EVIDENCE – EXPERT MEDICAL OPINION. Where a party fails to object to the introduction of a medical expert report or testimony, arguments with respect to competency or foundation go only to the weight of the evidence and not admissibility.
Compensation Judge: Cheryl LeClair-Sommer
Attorneys: DeAnna M. McCashin, McCashin Law Firm Chtd., Alexandria, Minnesota, for the Appellant. Radd Kulseth, Aafedt, Forde, Gray, Monson & Hager, P.A., Minneapolis, Minnesota, for the Respondents.
Affirmed.
DAVID A. STOFFERAHN, Judge
The compensation judge determined that the employee does not suffer from reflex sympathetic dystrophy (RSD) or complex regional pain syndrome (CRPS) as the result of her work injuries and denied the employee’s claim for medical treatment recommended for that diagnosis. The employee has appealed. We affirm.
The employee, Sara Willy, was employed by the employer, Northwest Airlines, as an airplane cleaner beginning in 1995. She suffered three work-related injuries to her left knee over the course of her employment, on April 22, 1997, December 1, 1998, and January 24, 1999. Subsequent to these injuries, the employee underwent extensive medical care, including eight surgical procedures and intensive mental health treatment.

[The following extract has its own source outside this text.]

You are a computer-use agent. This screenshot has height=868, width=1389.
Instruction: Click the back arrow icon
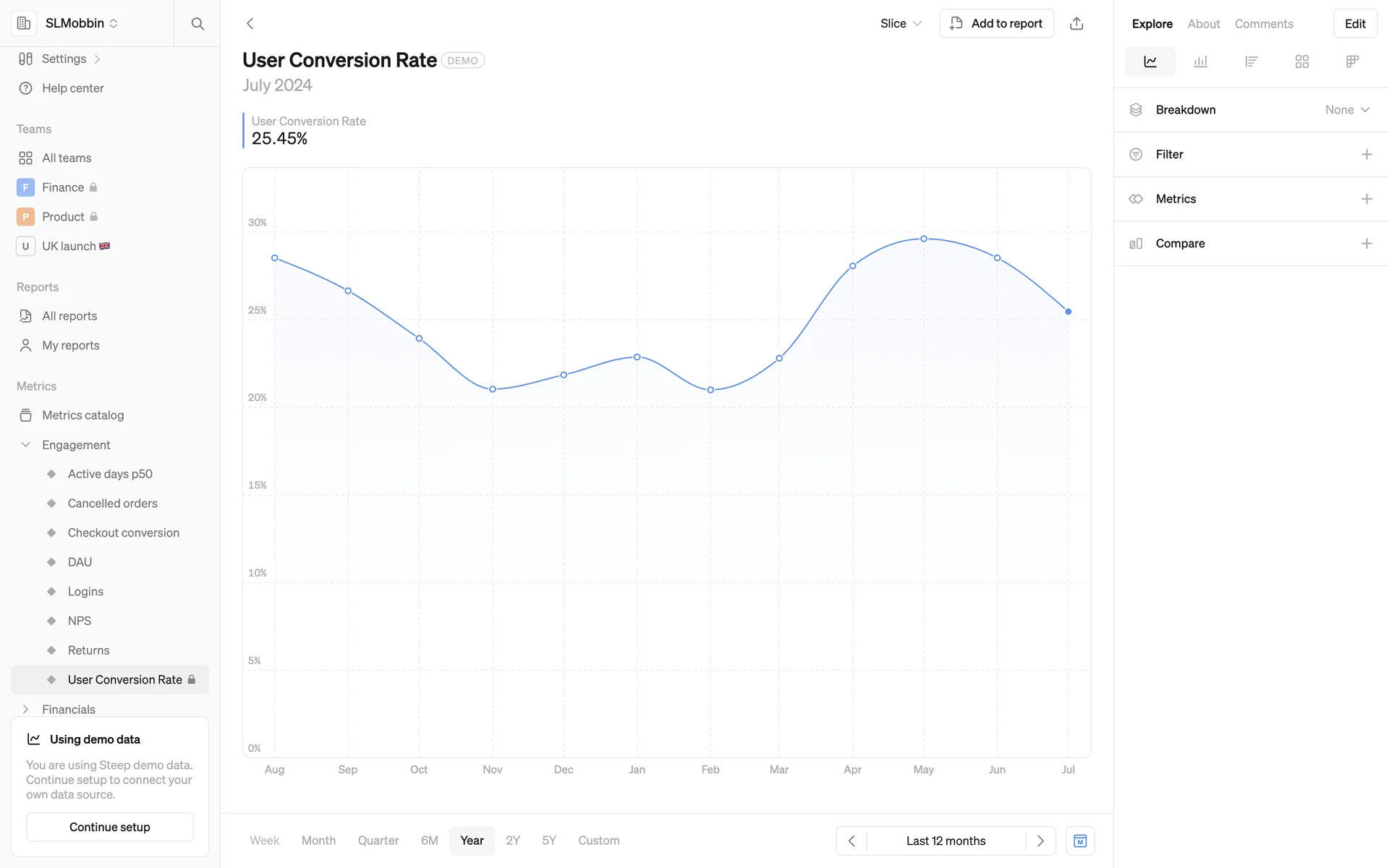(x=250, y=24)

While all three injuries were admitted, claims for various benefits resulted in protracted litigation.[1]
At issue in Ms. Willy’s current appeal before this court is whether she suffers from CRPS/RSD and the compensability of treatment recommended by her treating physician. With respect as to how this claim has developed procedurally, in Findings and Order dated July 25, 2003, it was determined that the employee had CRPS/RSD of the left leg. In Findings and Order dated February 23, 2010, it was determined that the employee no longer had CRPS/RSD. This later determination was not appealed.[2]
Following the 2010 hearing, the employee continued to seek medical treatment, primarily with an orthopedic specialist, Dr. Corey Welchlin, and a pain specialist, Dr. Matthew Monsein. In 2012, Ms. Willy treated for continued symptoms in the area of the peroneal nerve of the left leg. An updated EMG did not show compression of the peroneal nerve. On July 27, 2012, Dr. Welchlin diagnosed peroneal nerve irritability secondary to RSD. He recommended that the employee undergo what would be her eighth surgical procedure after a recent cortisone injection did not reduce Ms. Willy’s left knee pain.
On August 7, 2012, Ms. Willy underwent an arthroscopic partial medial meniscectomy and chondroplasty to the femoral condyle. This surgery was followed by a physical therapy regimen. In the months that followed, the employee reported continued discomfort and even worsening pain in the left knee.
In November 2013, Ms. Willy began treating with Dr. Todd Hess of United Pain Center upon referral from Dr. Monsein. In his initial consultation note, Dr. Hess outlined the employee’s reported history of work injuries and treatment to the left leg, as well as an incident in which she noticed symptoms of CRPS/RSD in her right upper extremity and a crossover of symptoms to the right lower extremity. She further reported that both lower extremities were shiny, alternated between hot and cold, were purplish and red in color, with nail changes, allodynia and decreased range of motion, and that her right upper extremity was discolored, swollen, and would change in temperature. Upon visual observation and temperature measurement of Ms. Willy’s extremities, Dr. Hess assessed stage 3 CRPS/RSD. He recommended pool therapy to encourage range of motion, ordered injection therapy, and adjusted her medications.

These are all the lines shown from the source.